字谜 - 与链接和用C探测哈希 [英] Anagrams - Hashing with chaining and probing in C
问题描述
我的标题编辑得到了,所以我想确保每个人都知道这是功课。现在的问题是仅仅优化方案,散列是我的主意。
My title got edited, so I wanted to make sure everyone knows this is homework. The problem is just to optimize the program, the hashing is my idea.
-
我正在优化C程序组合在一起的话是对方的字谜,然后打印出来。
I'm working on optimizing a C program that groups together words that are anagrams of each other, and then prints them out.
目前的程序是基本上链表的链接列表。在外部列表中的每个链接是一组互为字谜字
Currently the program is basically a linked list of linked lists. Each link in the outer list is a group of words that are anagrams of each other.

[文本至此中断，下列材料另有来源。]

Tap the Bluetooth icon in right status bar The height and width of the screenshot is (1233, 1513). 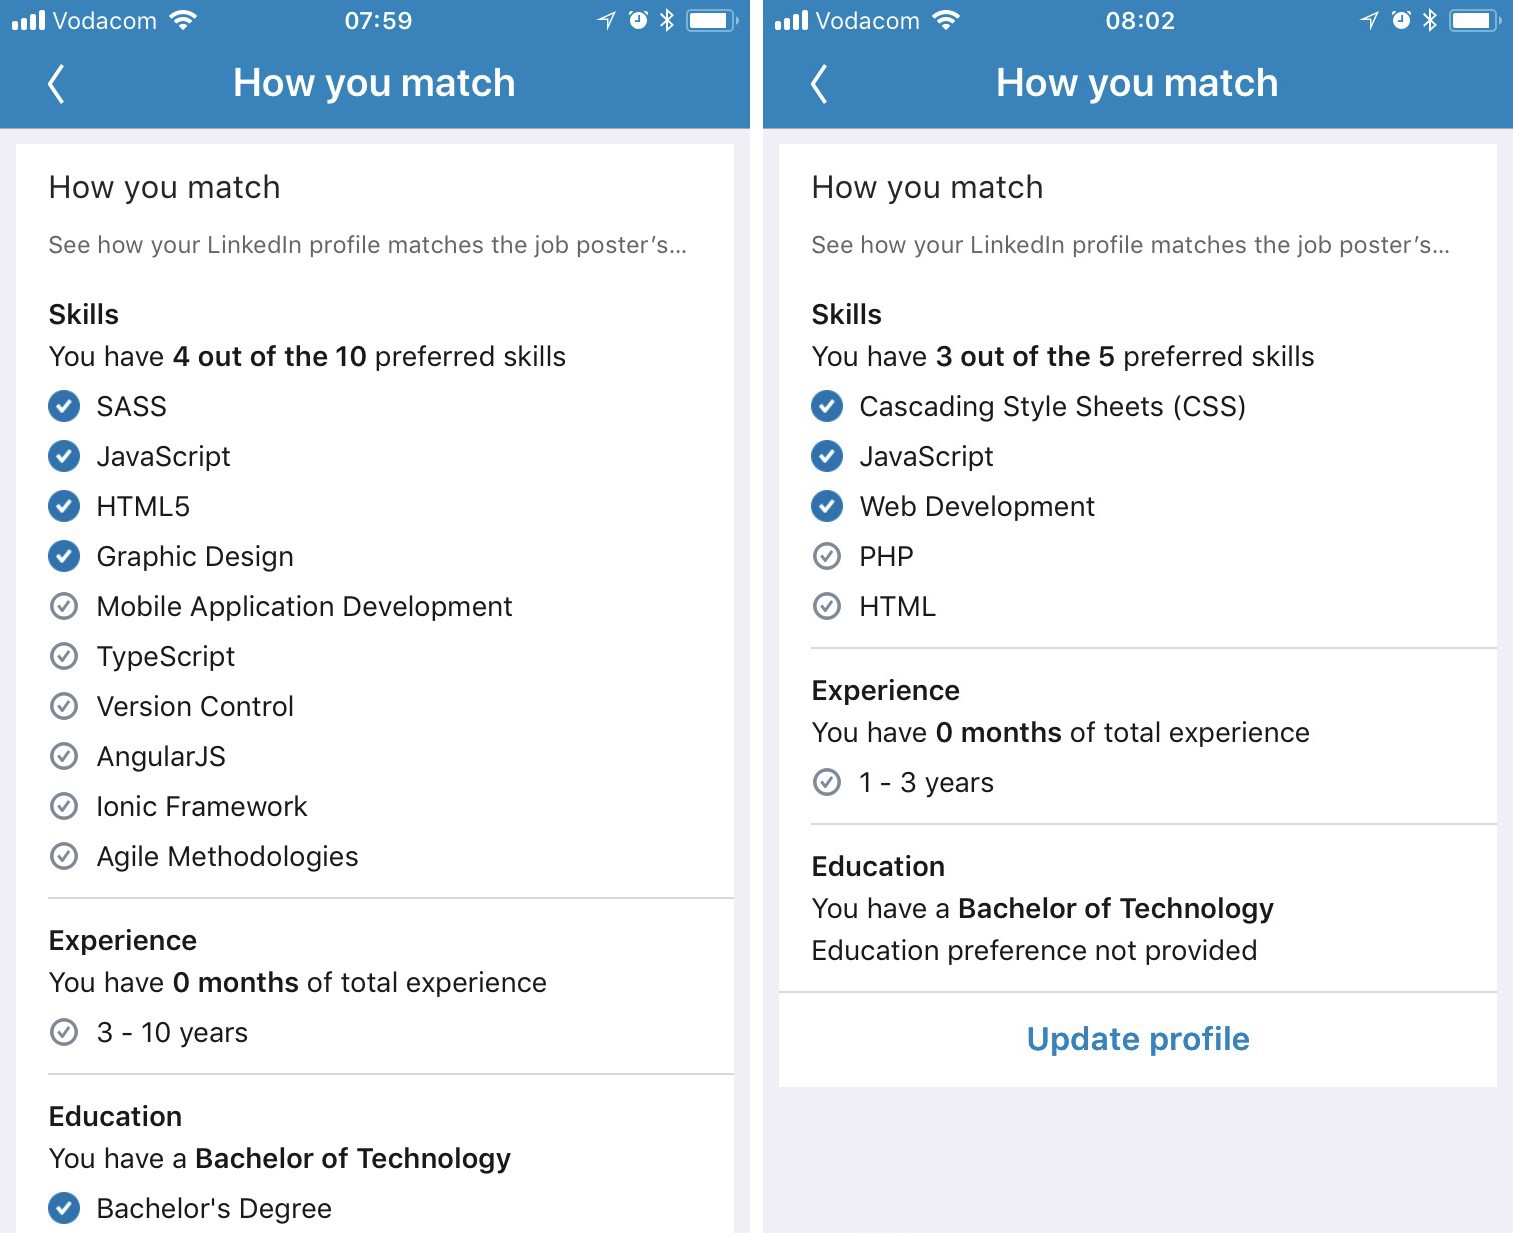point(1430,20)
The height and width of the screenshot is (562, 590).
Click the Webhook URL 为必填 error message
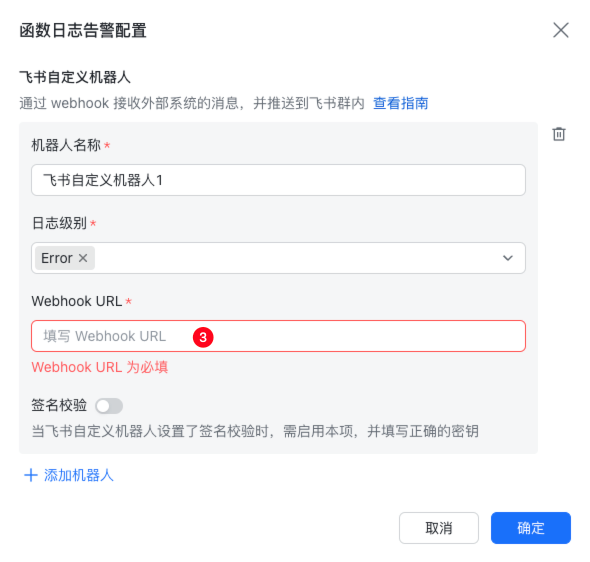click(x=100, y=367)

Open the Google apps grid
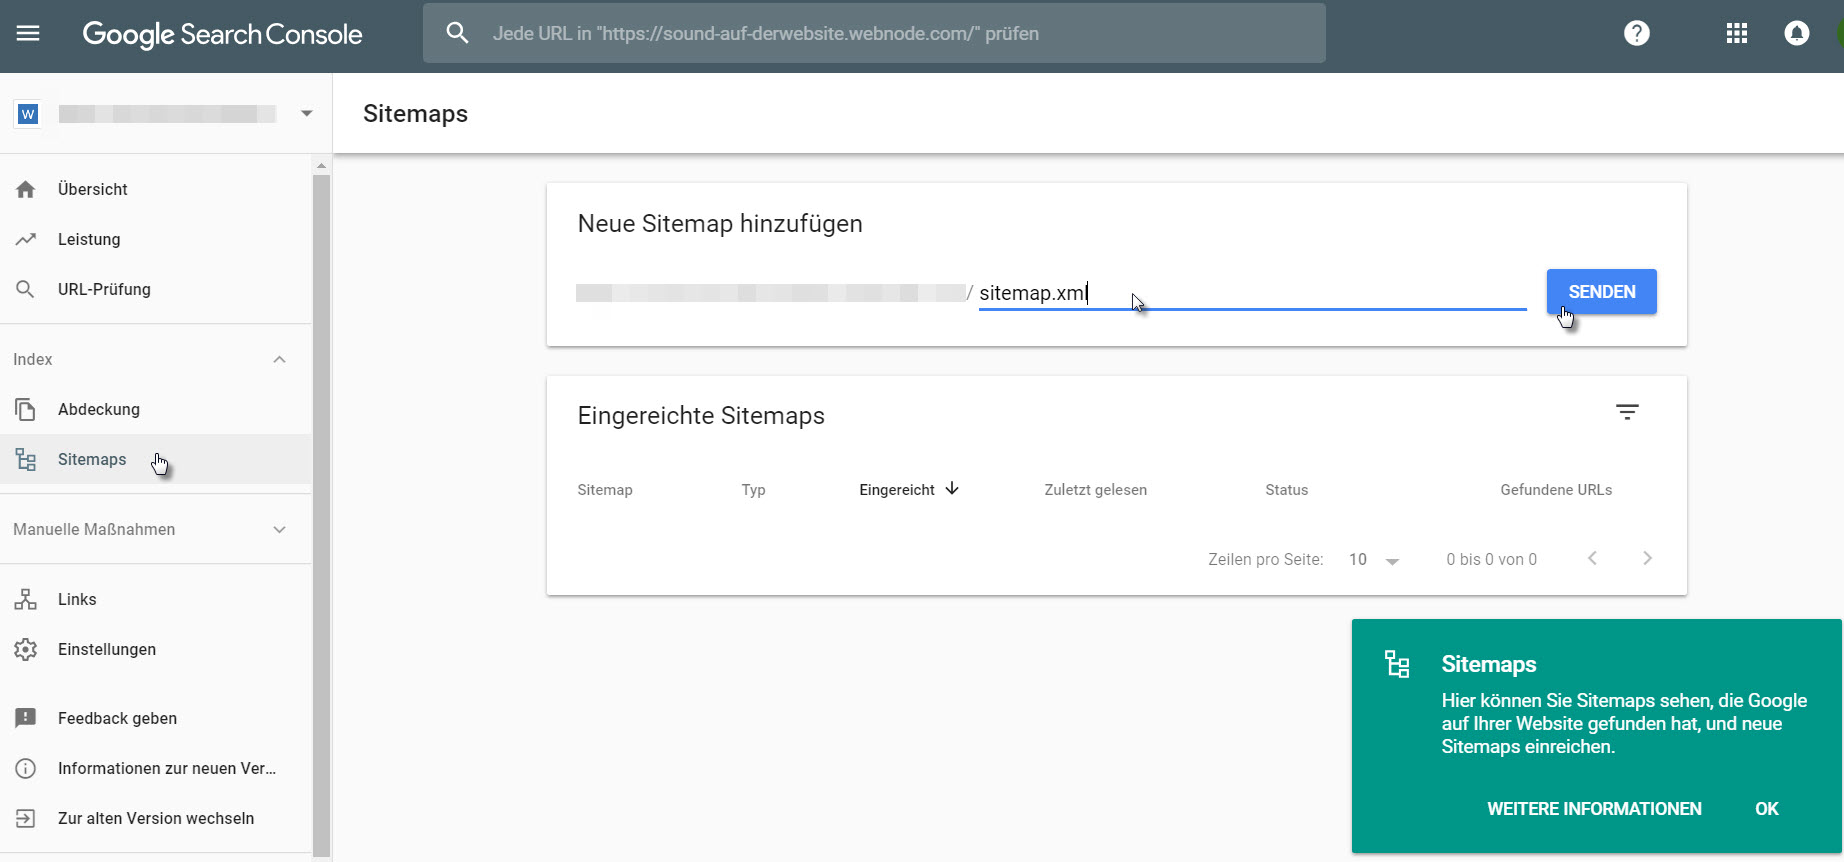[1737, 33]
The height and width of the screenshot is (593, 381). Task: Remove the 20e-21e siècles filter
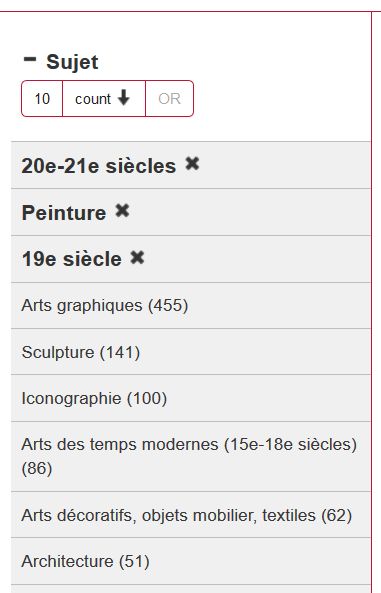192,164
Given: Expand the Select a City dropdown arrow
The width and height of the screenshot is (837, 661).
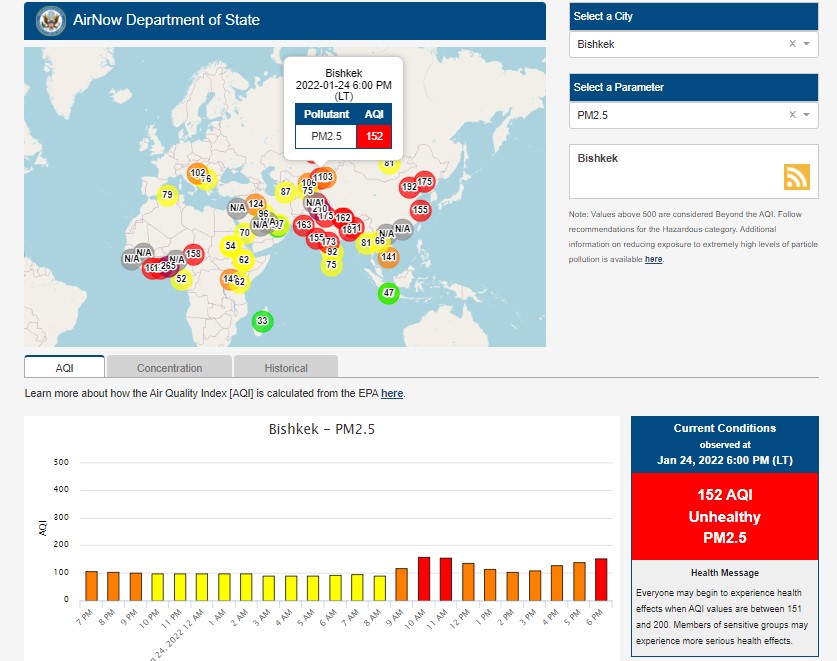Looking at the screenshot, I should point(806,44).
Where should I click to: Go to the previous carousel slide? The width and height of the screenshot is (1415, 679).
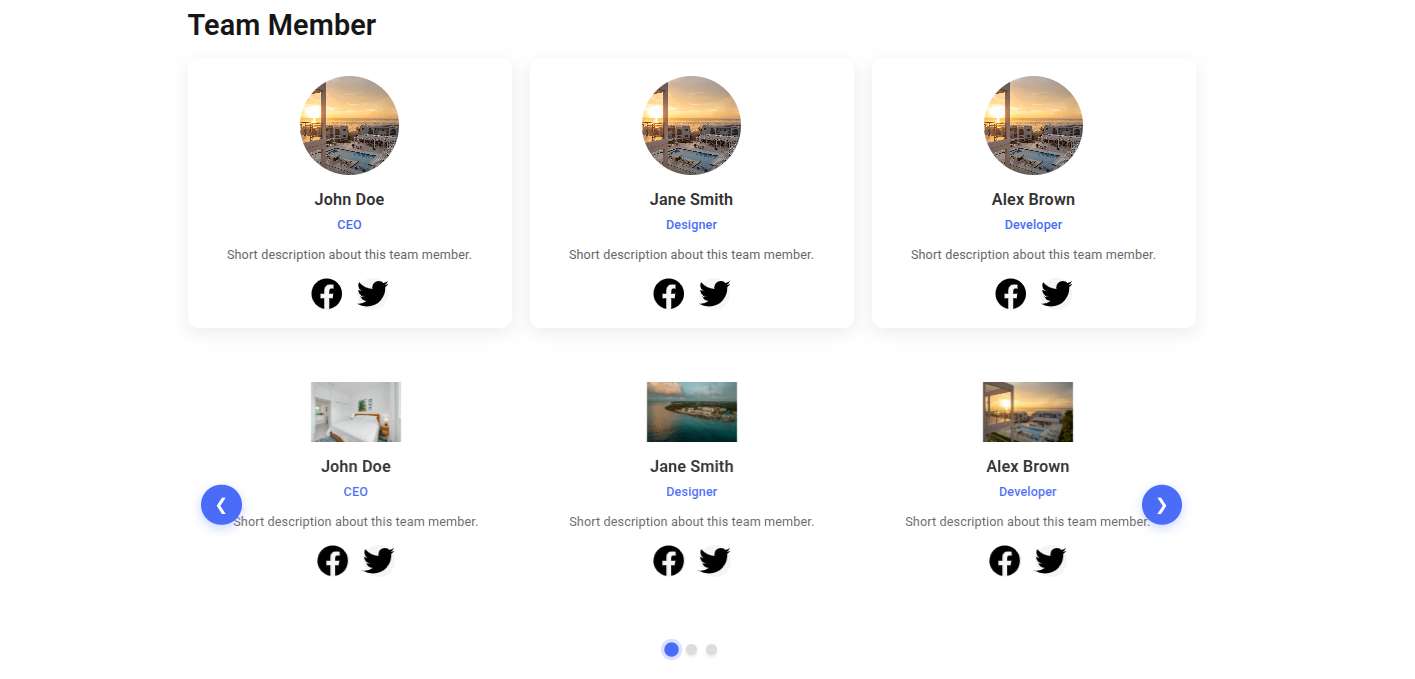[x=221, y=505]
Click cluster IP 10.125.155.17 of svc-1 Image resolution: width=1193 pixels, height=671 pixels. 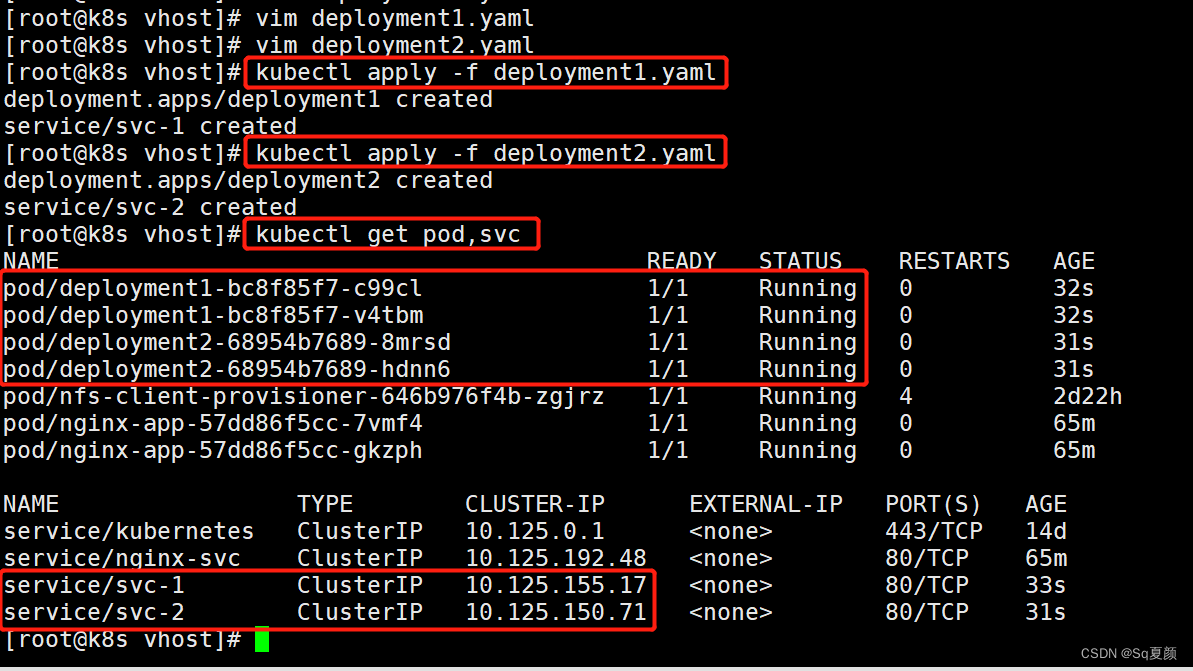[555, 585]
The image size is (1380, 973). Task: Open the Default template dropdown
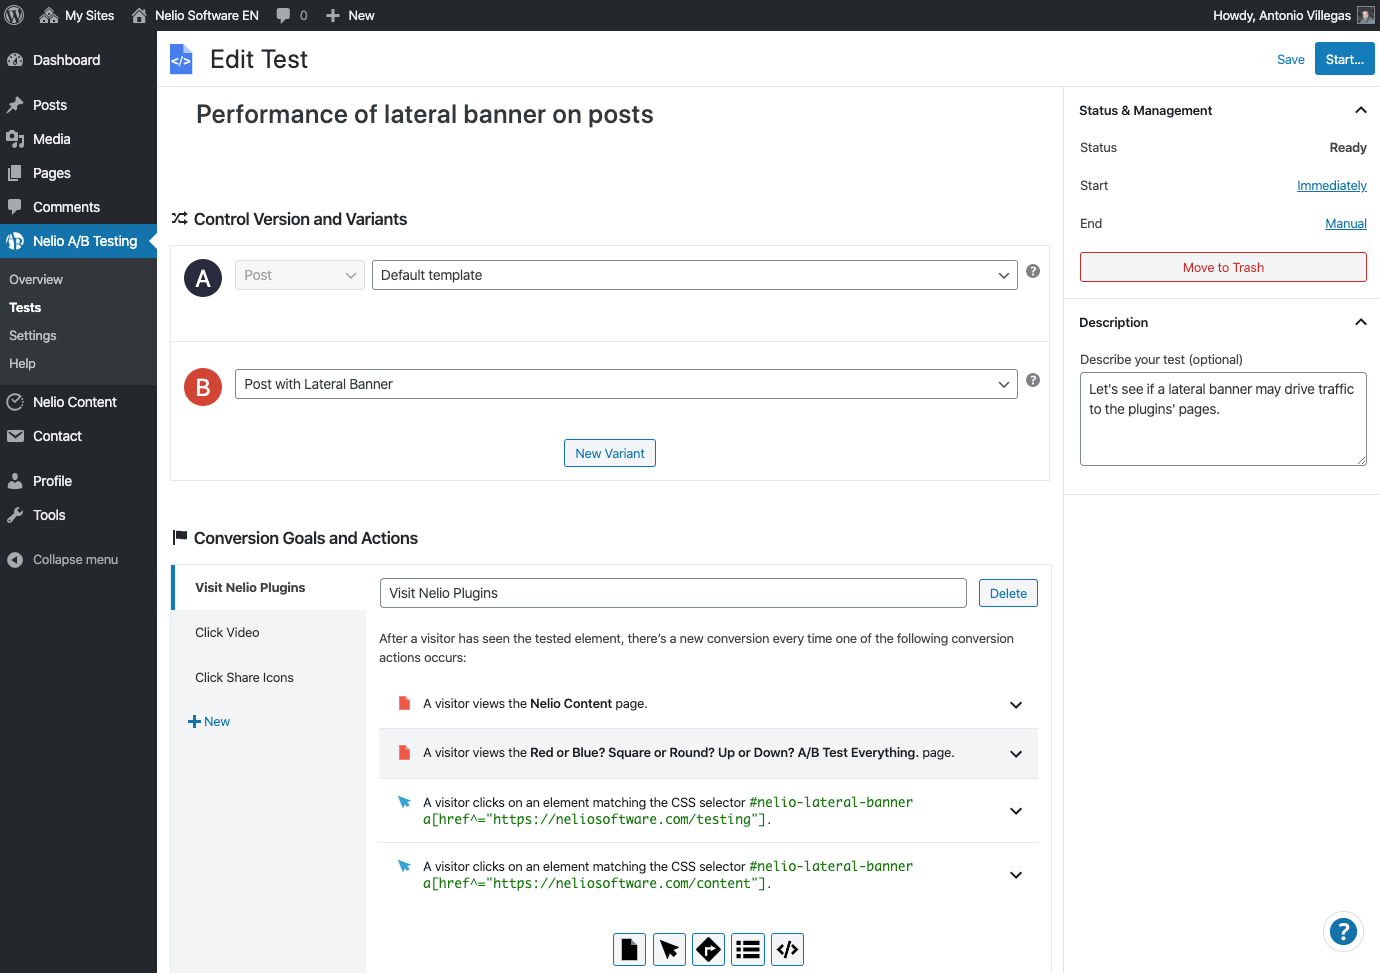(694, 275)
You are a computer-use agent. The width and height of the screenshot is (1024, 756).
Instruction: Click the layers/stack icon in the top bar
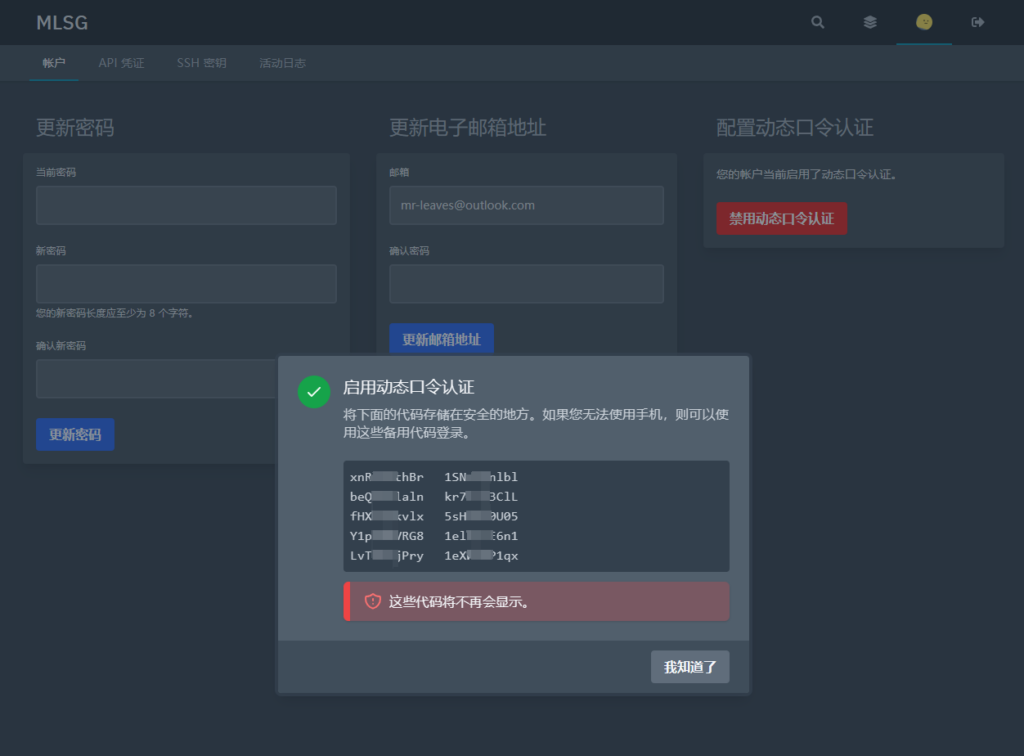[x=870, y=21]
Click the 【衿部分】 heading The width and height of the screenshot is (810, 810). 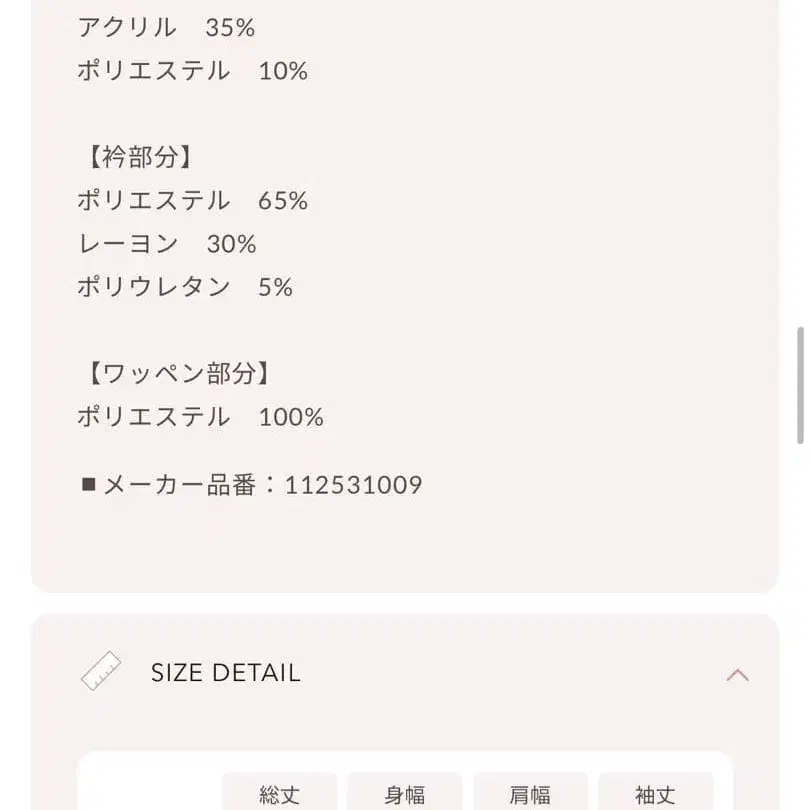pyautogui.click(x=135, y=157)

该方案的剖面显示,到目前为止,执行时间的最大部分是功能 wordLookup
。这是因为它具有以搜寻每个节点,并与可能100k的话从文件读取中,这可能需要一个很长的时间。举例来说,这里是 gprof的
输出读取40K字:
The profile for the program shows that by far, the largest portion of execution time is the function wordLookup
. This is because it has to search every node, and with a possible 100k words read in from a file, this can take a very long time. For instance, here is the gprof
output for reading in 40k words:
Each sample counts as 0.01 seconds.
% cumulative self self total
time seconds seconds calls us/call us/call name
100.31 1.48 1.48 40000 37.12 37.12 wordLookup
0.00 1.48 0.00 78235 0.00 0.00 newnode
0.00 1.48 0.00 40000 0.00 0.00 sort_string
0.00 1.48 0.00 38235 0.00 0.00 wordInsert
0.00 1.48 0.00 1996 0.00 0.00 swap_words
0.00 1.48 0.00 1765 0.00 0.00 wordAppend
我提出这个想法速度是数据结构更改为一个哈希表链彼此都字谜在同一插槽。
My idea for making this faster is to change the data structure to a hash table that chains all anagrams of each other in the same slot.
根据事情我的教授说,事情我已经读到这里,我为我的散列函数的思维是这样的。 (注意:在素数分布成使得最常用的字母是低数和所用的至少是高数量)
Based on things my professor has said and things that I've read here, I'm thinking of something like this for my hash function. (Note: the prime numbers are distributed such that the most used letters are low numbers and the least used are high numbers.)
sort(string)
array alpha_primes = 5,71,37,29,2,53,59,19,11,83,79,31,43,13,7,67,97,23,17,3,41,73,47,89,61,101
hash(String) {
hash = 1
for (char in String) {
hash *= alpha_primes[char-'a'];
}
return hash % tablesize
}
是否有此问题,将适当地分配值,每个组的字谜在表中一个独特的索引哈希表的大小?
如果这是不可能的,那么我应该:
If that is not possible, then should I:
- 链中的单词表一起(名单列表)
- 使用一个探测(线性或二次)解决方案
- 对于任何一种情况,当相比有哪些有利的一面/缺点?
推荐答案
有没有办法保证哈希将是独一无二的。发生碰撞的概率可以通过生日问题进行计算,最好的办法是尽量减少它。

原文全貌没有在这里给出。